Direction ▸
Reproduce the stretch of the records from the start through the line containing "Action: [172, 479]", leaving out the pictures.
-- START OF Record excerpts --
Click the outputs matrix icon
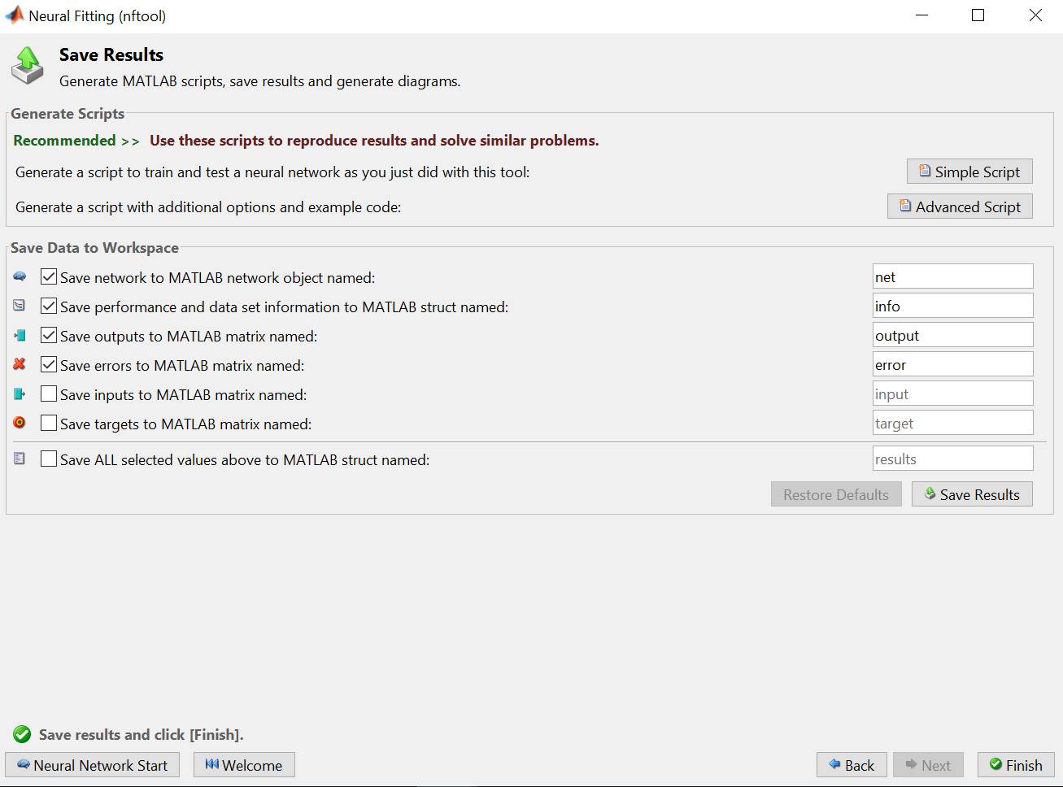The height and width of the screenshot is (787, 1063). (x=20, y=336)
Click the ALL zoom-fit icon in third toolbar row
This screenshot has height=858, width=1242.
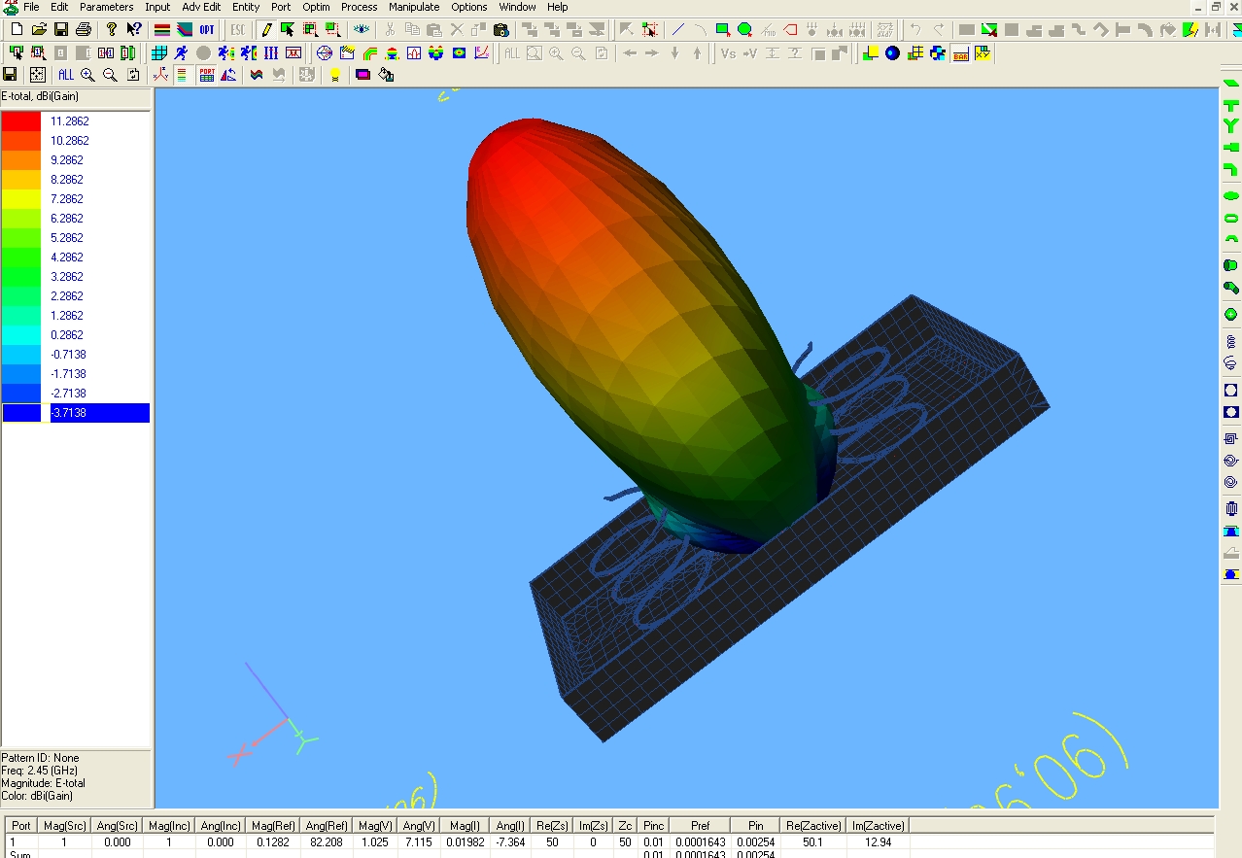(65, 75)
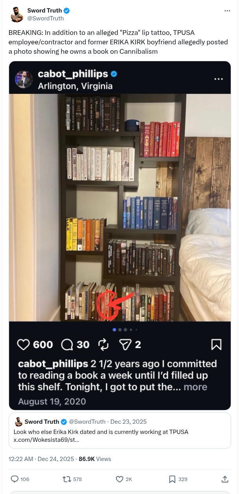This screenshot has height=494, width=239.
Task: Bookmark the tweet with the bookmark icon
Action: [172, 479]
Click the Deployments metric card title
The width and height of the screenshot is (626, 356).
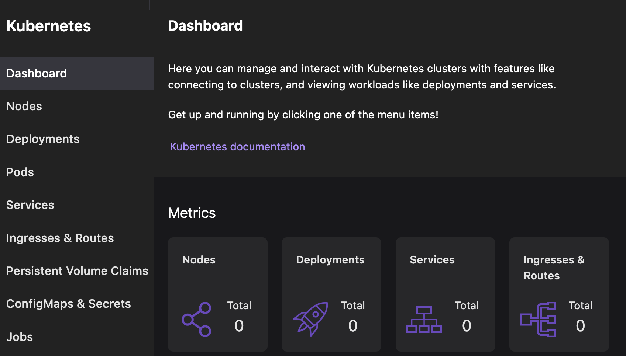[330, 260]
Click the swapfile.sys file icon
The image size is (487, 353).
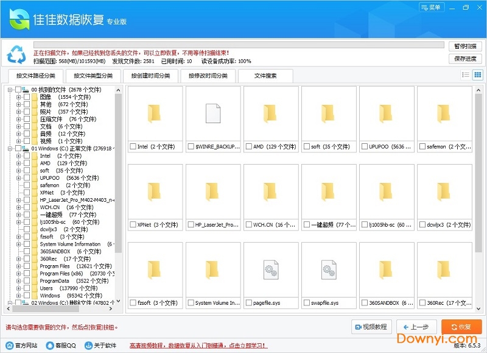click(x=329, y=269)
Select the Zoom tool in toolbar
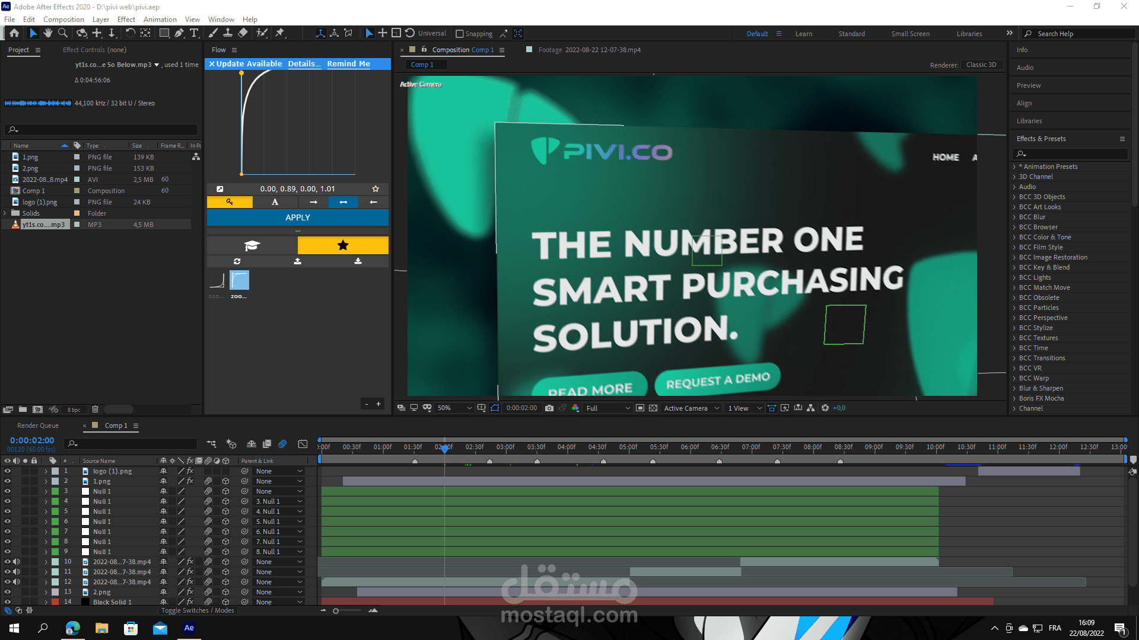 pyautogui.click(x=63, y=33)
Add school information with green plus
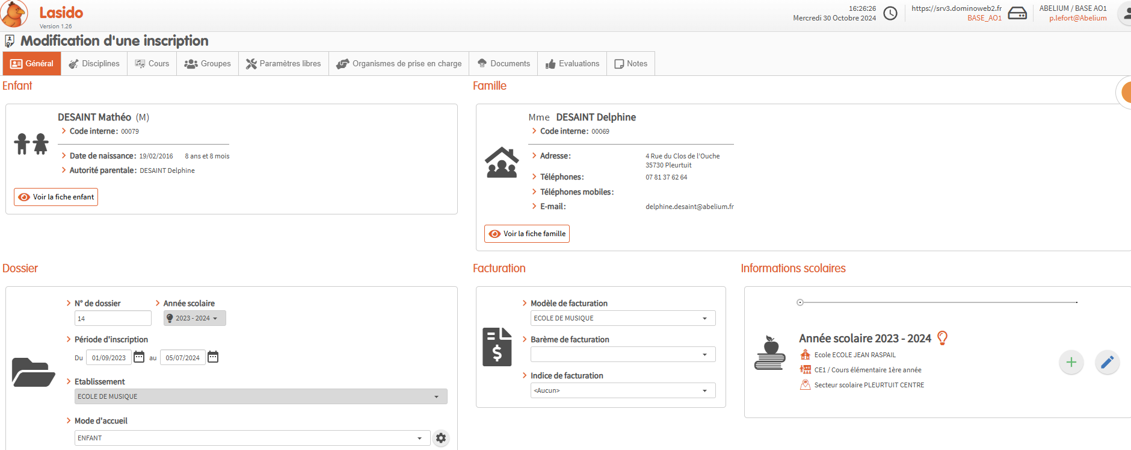1131x450 pixels. pyautogui.click(x=1071, y=362)
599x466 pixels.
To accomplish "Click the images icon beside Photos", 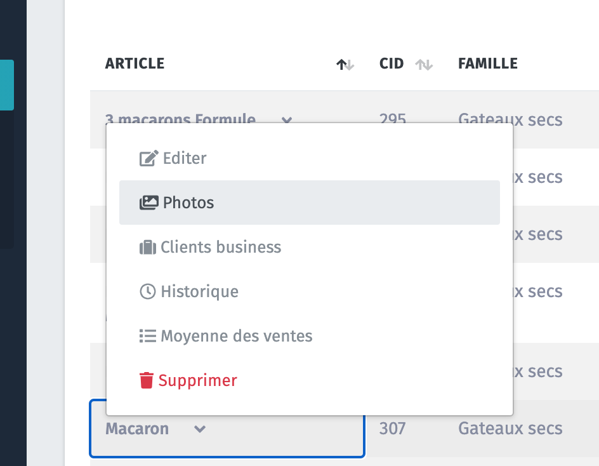I will [148, 203].
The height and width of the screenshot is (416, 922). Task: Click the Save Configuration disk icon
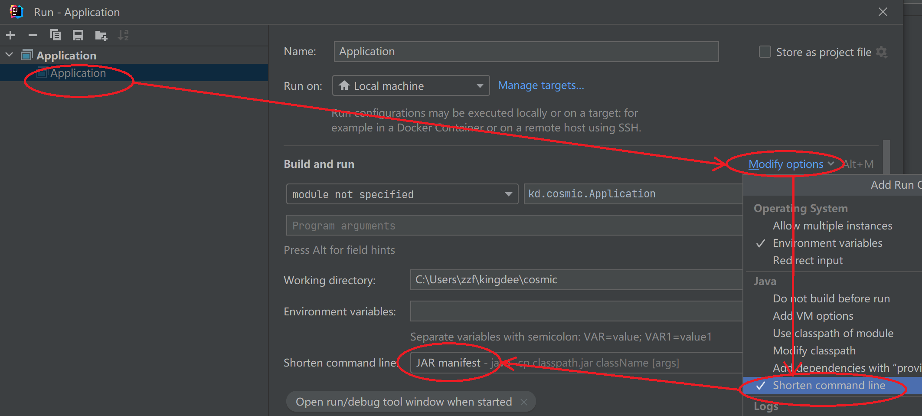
-- END OF Record excerpts --
Problem solution ▸
Click the outputs matrix icon
The height and width of the screenshot is (787, 1063). (x=20, y=336)
Click the ALL zoom-fit icon in third toolbar row
This screenshot has height=858, width=1242.
(65, 75)
This screenshot has height=494, width=239.
Task: Bookmark the tweet with the bookmark icon
Action: [172, 479]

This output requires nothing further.